This project deploys a structured environmental integrity system designed to verify, document, and improve indoor conditions that influence airborne pathogen transmission.
The intervention is based on the TA-14 Environmental Integrity Framework, which establishes a continuous evidence chain connecting environmental conditions, system performance, intervention decisions, and verified outcomes.
The system is deployed within occupied indoor environments—initially K–12 classrooms—to create a real-world, measurable model of airborne risk reduction.
The intervention integrates four primary components:
1. Non-Invasive Baseline Verification (NIRET)
All environments begin with non-invasive assessment to establish verified baseline conditions.
This includes:
Thermal performance analysis
Electrical consumption (kW / amp draw)
Airflow and ventilation performance
Environmental condition measurements
No invasive system actions are taken until data confirms a justified need.
2. Atmospheric Integrity Record (AIR)
A continuous environmental record is established to track:
Temperature
Humidity
Ventilation performance
Filtration effectiveness
Occupancy load
This creates a time-based dataset of real-world operating conditions within each classroom.
3. Performance-Triggered Intervention
Interventions are initiated only when recorded data indicates that environmental conditions fall outside defined performance thresholds associated with increased airborne transmission risk.
Examples include:
Ventilation adjustments
Filtration improvements
System calibration
Mechanical corrections
All actions are data-driven and documented.
4. Environmental Integrity Record (EIR)
All system activity is integrated into a unified record that captures:
Baseline conditions
Decision logic
Actions taken
Post-intervention outcomes
This creates a complete and auditable evidence chain.
The intervention follows a structured sequence:
Baseline → Continuous Monitoring → Threshold Detection → Intervention → Verification → Ongoing Record
This ensures that every action is:
Justified by data
Documented in real time
Verified through measurable outcome
The initial deployment will occur in K–12 classroom environments, where:
Occupancy is known and consistent
Exposure duration is structured (class periods)

**WORK INSTRUCTIONS**
Extend the description of the classroom airborne-risk intervention from its last line onward.

**DATASET EXCERPTS**
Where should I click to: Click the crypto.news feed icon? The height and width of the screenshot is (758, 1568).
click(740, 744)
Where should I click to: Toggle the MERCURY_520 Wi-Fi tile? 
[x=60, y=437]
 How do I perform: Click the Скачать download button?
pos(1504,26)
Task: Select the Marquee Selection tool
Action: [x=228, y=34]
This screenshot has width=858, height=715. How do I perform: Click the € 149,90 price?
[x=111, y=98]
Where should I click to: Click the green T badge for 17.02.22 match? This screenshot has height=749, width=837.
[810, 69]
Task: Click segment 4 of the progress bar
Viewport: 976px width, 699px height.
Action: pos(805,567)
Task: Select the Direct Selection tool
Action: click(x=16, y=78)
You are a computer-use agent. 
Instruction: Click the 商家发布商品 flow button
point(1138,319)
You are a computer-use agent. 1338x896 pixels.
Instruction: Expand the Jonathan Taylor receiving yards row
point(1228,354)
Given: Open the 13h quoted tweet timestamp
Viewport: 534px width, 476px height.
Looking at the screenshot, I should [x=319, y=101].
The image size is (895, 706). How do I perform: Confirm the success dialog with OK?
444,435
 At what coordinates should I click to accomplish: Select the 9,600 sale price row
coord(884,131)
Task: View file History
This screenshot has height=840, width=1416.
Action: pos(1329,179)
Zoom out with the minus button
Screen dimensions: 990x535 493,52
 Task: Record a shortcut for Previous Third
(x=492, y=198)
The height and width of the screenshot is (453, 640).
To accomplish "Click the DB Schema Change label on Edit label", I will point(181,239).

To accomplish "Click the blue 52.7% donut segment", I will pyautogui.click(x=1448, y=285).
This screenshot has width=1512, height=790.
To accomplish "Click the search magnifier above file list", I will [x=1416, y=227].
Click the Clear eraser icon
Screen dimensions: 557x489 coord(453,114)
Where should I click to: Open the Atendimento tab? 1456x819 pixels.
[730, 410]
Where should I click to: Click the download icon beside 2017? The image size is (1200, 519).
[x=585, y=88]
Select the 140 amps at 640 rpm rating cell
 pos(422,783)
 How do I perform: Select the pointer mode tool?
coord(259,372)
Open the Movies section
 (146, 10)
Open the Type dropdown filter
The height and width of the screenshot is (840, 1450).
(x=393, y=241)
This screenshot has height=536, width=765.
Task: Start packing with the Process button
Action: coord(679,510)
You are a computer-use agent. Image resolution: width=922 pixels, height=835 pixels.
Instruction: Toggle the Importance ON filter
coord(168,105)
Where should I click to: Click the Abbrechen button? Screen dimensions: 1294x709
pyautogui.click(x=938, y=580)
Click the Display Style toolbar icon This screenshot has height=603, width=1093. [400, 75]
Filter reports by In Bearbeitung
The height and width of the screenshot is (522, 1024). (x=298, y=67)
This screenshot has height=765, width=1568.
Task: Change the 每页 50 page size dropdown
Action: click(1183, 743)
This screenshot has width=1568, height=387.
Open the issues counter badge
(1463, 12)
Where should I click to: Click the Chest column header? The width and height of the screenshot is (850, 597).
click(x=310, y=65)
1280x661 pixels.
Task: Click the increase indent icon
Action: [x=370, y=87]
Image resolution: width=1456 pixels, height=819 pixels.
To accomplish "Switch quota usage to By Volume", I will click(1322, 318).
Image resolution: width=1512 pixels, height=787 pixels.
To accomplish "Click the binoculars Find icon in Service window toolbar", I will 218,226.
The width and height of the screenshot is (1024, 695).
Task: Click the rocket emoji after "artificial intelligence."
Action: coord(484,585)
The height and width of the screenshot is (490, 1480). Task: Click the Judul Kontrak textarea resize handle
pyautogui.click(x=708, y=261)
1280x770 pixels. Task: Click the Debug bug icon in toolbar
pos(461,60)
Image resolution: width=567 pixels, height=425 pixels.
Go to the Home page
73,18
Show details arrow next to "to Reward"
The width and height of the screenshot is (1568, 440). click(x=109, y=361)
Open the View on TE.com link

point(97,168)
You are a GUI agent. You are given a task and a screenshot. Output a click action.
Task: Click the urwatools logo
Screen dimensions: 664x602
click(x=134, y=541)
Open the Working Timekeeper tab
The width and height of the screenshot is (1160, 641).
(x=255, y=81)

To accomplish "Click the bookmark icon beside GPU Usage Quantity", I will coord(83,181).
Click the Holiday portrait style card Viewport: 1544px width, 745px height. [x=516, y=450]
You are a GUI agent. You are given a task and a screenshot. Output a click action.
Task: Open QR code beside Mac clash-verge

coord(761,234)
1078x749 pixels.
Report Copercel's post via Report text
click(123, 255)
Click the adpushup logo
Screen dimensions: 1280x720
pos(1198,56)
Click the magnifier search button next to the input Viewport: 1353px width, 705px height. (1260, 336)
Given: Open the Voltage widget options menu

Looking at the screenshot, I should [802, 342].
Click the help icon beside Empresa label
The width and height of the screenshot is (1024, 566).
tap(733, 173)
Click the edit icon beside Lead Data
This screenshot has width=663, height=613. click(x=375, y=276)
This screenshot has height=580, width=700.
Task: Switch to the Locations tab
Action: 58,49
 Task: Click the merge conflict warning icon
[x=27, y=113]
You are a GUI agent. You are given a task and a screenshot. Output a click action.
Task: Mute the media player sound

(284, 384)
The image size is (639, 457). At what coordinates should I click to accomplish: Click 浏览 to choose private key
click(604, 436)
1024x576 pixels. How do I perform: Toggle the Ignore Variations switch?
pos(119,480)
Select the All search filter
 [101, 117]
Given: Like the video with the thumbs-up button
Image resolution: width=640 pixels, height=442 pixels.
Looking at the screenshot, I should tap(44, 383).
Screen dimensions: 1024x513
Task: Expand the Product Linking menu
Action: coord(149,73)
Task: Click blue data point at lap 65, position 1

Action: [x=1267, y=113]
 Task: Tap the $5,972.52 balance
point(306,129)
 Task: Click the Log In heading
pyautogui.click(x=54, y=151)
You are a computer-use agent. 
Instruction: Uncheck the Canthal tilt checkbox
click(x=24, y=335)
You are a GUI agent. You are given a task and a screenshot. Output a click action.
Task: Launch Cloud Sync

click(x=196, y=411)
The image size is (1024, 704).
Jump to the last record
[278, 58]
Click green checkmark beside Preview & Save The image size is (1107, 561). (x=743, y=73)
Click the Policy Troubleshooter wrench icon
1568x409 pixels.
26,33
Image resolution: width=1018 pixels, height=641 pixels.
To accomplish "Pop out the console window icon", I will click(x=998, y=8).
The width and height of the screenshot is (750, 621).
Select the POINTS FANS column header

**ANSWER SPACE**
Environmental conditions can be tracked continuously
Each classroom becomes a controlled environmental node, enabling standardized data collection and comparison.
The system integrates:
HVAC system output (BTU)
Electrical input (kW)
Environmental conditions (AIR)
Occupancy (students + staff per classroom)
This enables:
Real-time evaluation of system performance
Verification of environmental conditions per occupied space
Quantification of energy required to maintain safe conditions
The intervention introduces a measurable metric:
Energy per Protected Occupant (kW/person)
This allows for:
Evaluation of how efficiently environments are maintained
Verification that each individual is within a safe environmental condition
Comparison across classrooms, buildings, and systems
Unlike traditional approaches that deploy solutions without verification, this system ensures:
Conditions are measured before intervention
Actions are justified by data
Outcomes are verified after intervention
This transforms airborne risk reduction from:
assumed performance → documented environmental integrity
The TA-14 framework is already structured and defined, with:
Established process methodology
Defined data collection approach
Documented system logic
The 2026 deployment focuses on implementation and validation in real-world environments, not concept development.
“This intervention establishes a verifiable system that connects environmental conditions, system performance, and human exposure—ensuring airborne risk reduction is measurable, documented, and accountable.”